● Brief: Reproduce the data below with "interface agent" substituted for every occurrence of "GUI agent" and everything else left unchanged, omitting the pictures.

%%

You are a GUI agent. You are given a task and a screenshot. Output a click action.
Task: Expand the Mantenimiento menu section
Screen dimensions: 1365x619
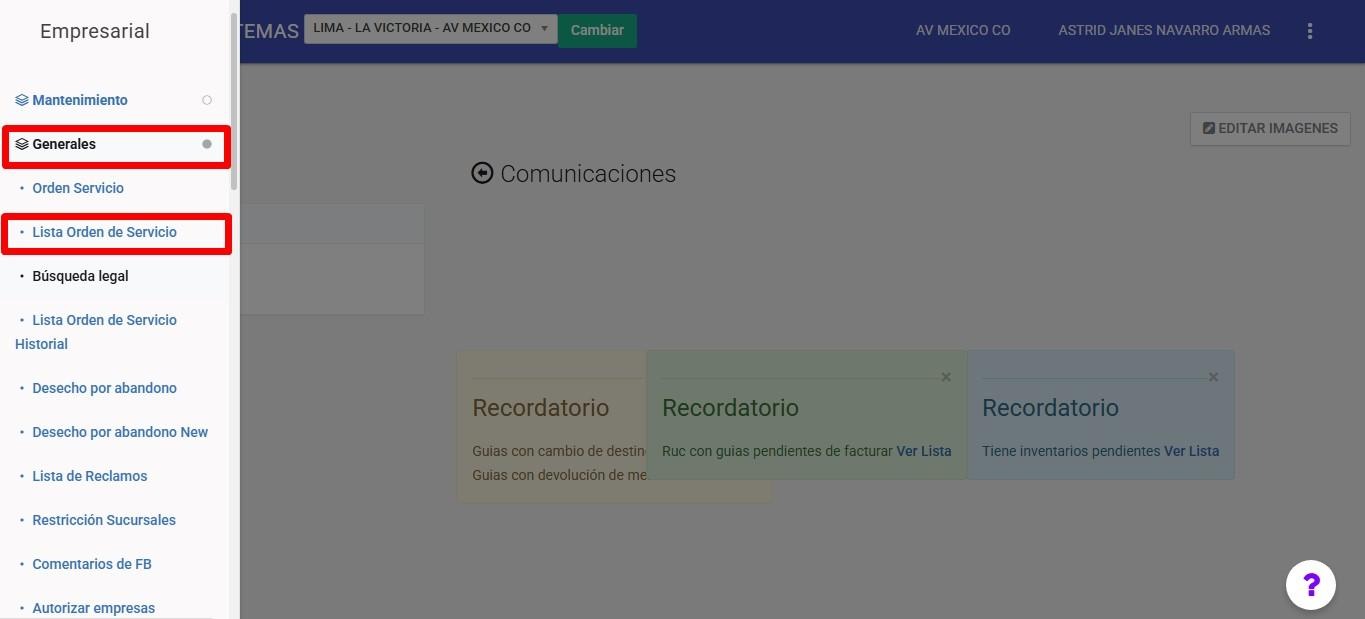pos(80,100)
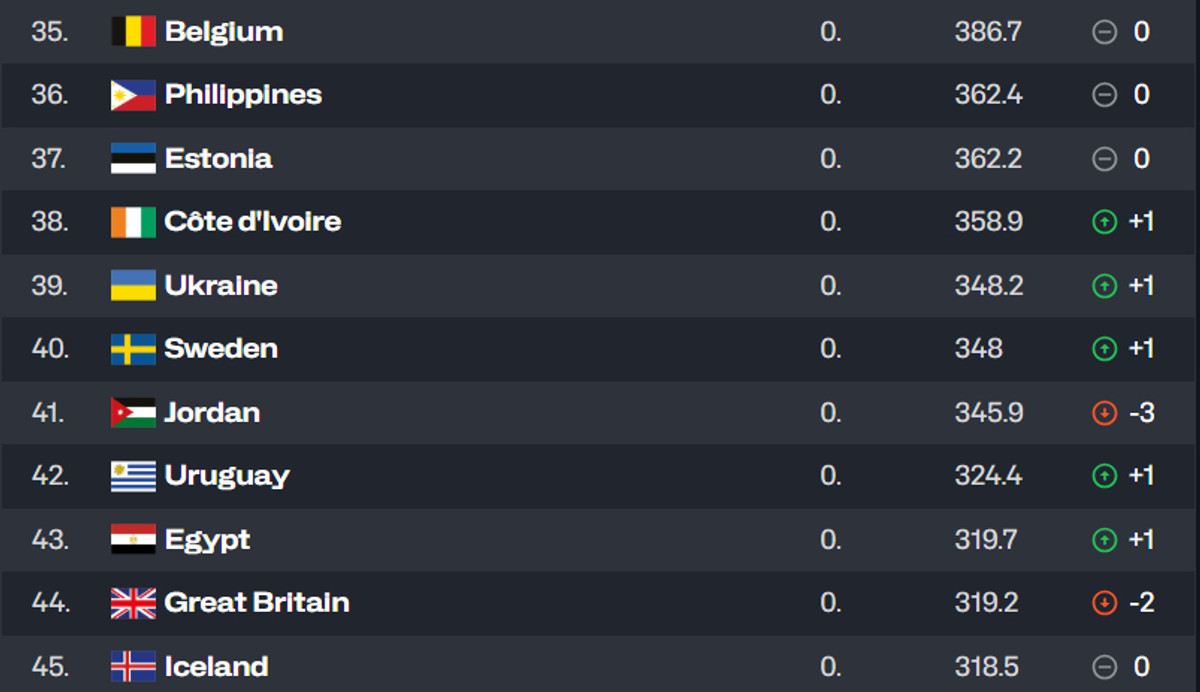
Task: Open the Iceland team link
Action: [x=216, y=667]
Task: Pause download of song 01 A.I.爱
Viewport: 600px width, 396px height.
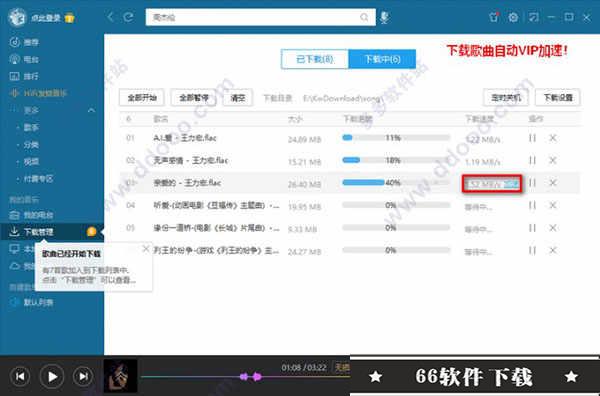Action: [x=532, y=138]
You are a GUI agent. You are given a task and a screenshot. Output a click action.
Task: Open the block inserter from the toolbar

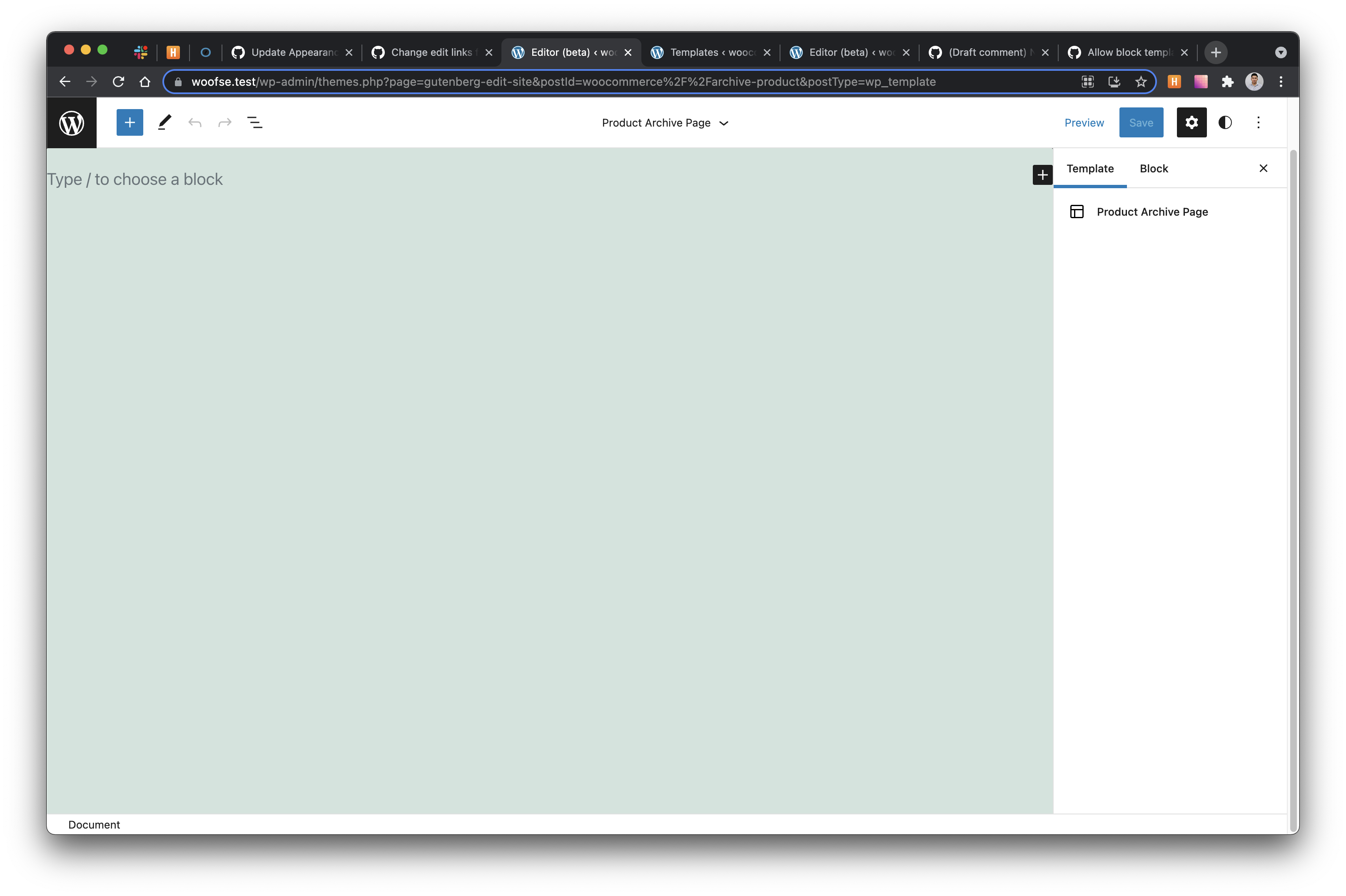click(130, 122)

%%

● Exercise solution:
You are a interface agent. You are given a task and a screenshot. Output a click action.
Task: Expand the Mantenimiento menu section
Screen dimensions: 1365x619
pos(80,100)
Task: Open the Iceland team link
Action: [x=216, y=667]
Task: Pause download of song 01 A.I.爱
Viewport: 600px width, 396px height.
Action: [x=532, y=138]
You are a interface agent. You are given a task and a screenshot. Output a click action.
Task: Open the block inserter from the toolbar

click(130, 122)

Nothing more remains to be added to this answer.